According to reports on Thursday, Saudi Arabia suspended visas for visits to Islam’s holiest sites for the “umrah” pilgrimage, an unprecedented move triggered by coronavirus fears that raise questions over the hajj, which starts in July.
The kingdom, which hosts millions of pilgrims every year in the cities of Mecca and Medina, also suspended visas for tourists from countries with reported infections as fears of a pandemic deepen.
Saudi Arabia, which so far has reported no cases of the virus but has expressed alarm over its spread in neighbouring countries, said the suspensions were temporary. It provided no timeframe for when they will be lifted.
“The kingdom’s government has decided to take the following precautions: suspending entry to the kingdom for the purpose of umrah and visit to the Prophet’s mosque temporarily,” the foreign ministry said in a statement.
“Suspending entry into the kingdom with tourist visas for those coming from countries, in which the spread of the new coronavirus (COVID-19) is a danger.”
Gulf countries have already announced a raft of measures, including flight suspensions and school closures, to curb the spread of the disease from people returning from pilgrimages to Iran.

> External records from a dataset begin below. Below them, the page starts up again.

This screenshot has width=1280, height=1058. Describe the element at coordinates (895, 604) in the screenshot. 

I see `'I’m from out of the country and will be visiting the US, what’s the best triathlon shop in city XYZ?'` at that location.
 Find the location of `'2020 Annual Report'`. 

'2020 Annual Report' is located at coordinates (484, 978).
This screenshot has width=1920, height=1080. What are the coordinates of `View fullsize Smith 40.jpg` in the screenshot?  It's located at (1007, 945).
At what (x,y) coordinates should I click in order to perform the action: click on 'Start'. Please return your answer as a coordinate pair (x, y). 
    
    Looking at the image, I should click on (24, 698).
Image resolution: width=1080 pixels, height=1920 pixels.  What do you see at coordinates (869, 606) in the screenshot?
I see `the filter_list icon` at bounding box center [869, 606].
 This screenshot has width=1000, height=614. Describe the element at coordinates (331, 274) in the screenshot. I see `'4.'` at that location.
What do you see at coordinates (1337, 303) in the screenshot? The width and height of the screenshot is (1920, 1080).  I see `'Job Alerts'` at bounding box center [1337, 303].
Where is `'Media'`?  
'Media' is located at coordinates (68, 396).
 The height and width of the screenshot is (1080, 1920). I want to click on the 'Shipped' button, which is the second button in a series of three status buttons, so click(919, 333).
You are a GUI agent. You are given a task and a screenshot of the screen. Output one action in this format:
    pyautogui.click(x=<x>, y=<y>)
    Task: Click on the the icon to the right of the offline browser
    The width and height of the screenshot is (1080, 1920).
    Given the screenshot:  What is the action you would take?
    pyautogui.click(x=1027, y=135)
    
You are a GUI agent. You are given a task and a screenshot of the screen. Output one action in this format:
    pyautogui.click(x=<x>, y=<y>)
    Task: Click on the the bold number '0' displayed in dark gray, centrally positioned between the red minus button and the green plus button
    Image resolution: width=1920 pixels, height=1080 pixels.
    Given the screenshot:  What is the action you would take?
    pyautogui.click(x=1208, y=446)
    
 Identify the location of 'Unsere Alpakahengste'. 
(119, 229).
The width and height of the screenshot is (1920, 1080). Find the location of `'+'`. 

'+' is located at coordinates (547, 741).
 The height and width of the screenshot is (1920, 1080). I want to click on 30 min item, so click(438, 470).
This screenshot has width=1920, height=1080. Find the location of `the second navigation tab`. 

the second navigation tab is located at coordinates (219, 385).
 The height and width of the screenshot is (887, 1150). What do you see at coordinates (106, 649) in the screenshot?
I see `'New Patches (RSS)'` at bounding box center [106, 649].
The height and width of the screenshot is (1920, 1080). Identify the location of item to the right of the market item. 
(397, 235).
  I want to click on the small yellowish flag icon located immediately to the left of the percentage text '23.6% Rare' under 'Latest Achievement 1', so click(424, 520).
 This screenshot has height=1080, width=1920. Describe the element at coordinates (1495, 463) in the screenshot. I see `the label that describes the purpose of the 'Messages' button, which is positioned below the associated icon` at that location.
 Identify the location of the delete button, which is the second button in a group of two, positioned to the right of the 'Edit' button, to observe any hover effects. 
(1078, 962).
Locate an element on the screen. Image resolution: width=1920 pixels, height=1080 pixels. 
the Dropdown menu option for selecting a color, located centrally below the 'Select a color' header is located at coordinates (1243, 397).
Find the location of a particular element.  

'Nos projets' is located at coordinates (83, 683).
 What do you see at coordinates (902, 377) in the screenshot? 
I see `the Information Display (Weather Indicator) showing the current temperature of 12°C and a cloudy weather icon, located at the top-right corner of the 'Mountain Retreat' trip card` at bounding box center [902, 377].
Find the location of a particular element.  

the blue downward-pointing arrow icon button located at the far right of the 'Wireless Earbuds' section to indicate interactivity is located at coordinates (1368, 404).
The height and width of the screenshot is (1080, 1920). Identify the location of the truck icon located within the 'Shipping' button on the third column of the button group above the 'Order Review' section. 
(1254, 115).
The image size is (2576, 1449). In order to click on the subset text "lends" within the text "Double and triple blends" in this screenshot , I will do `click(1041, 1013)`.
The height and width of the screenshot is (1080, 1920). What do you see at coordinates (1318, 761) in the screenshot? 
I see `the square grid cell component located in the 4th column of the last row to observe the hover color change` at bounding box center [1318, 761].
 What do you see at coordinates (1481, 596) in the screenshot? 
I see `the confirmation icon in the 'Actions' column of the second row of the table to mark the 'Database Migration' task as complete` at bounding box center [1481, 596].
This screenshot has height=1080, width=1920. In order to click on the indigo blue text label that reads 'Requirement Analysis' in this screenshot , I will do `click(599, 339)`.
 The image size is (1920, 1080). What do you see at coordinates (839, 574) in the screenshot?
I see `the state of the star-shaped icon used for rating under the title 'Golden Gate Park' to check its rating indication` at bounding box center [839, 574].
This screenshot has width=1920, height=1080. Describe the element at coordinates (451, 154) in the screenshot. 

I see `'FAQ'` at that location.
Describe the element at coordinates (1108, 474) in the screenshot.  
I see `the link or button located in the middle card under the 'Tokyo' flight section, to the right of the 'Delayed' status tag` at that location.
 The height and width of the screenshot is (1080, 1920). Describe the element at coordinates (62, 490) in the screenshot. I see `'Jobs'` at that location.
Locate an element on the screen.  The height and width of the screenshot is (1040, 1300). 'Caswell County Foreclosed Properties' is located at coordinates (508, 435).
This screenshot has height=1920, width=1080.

The umrah, which refers to the Islamic pilgrimage to Mecca that can be undertaken at any time of year, attracts tens of thousands of devout Muslims from all over the globe each month.
There was no clarity over how the move would affect the annual hajj pilgrimage due to start in late July.
Some 2.5 million faithful travelled to Saudi Arabia from across the world to take part in last year’s hajj — one of the five pillars of Islam.
The hajj and the umrah centre on the western city of Mecca and its surrounding hills and valleys.
The hajj represents a key rite of passage for Muslims and a massive logistical challenge for Saudi authorities, with colossal crowds cramming into relatively small holy sites.
Saudi Arabia’s custodianship of Mecca and Medina — Islam’s two holiest sites — is seen as the kingdom’s most powerful source of political legitimacy.
But a series of deadly disasters over the years has prompted criticism of the Sunni kingdom’s management of the pilgrimage.
In September 2015, a stampede killed up to 2,300 worshippers — including hundreds of Iranians — in the worst disaster ever to strike the pilgrimage.
The pilgrimage forms a crucial source of revenue for the government.
De facto ruler Prince Mohammed bin Salman’s Vision 2030 reform plan seeks to shift the economy of Saudi Arabia — the world’s top crude exporter — away from oil dependency towards other sources of revenue, including religious tourism.
Even as the number of fresh coronavirus cases declines at the epicentre of the disease in China, there has been a sudden increase in parts of Asia, Europe and the Middle East.
Iran has emerged as a major hotspot in the region, with 19 fatalities from 139 infections — the highest death toll outside China, where COVID-19 originated.
The Gulf states of Kuwait and Bahrain have also announced additional cases this week.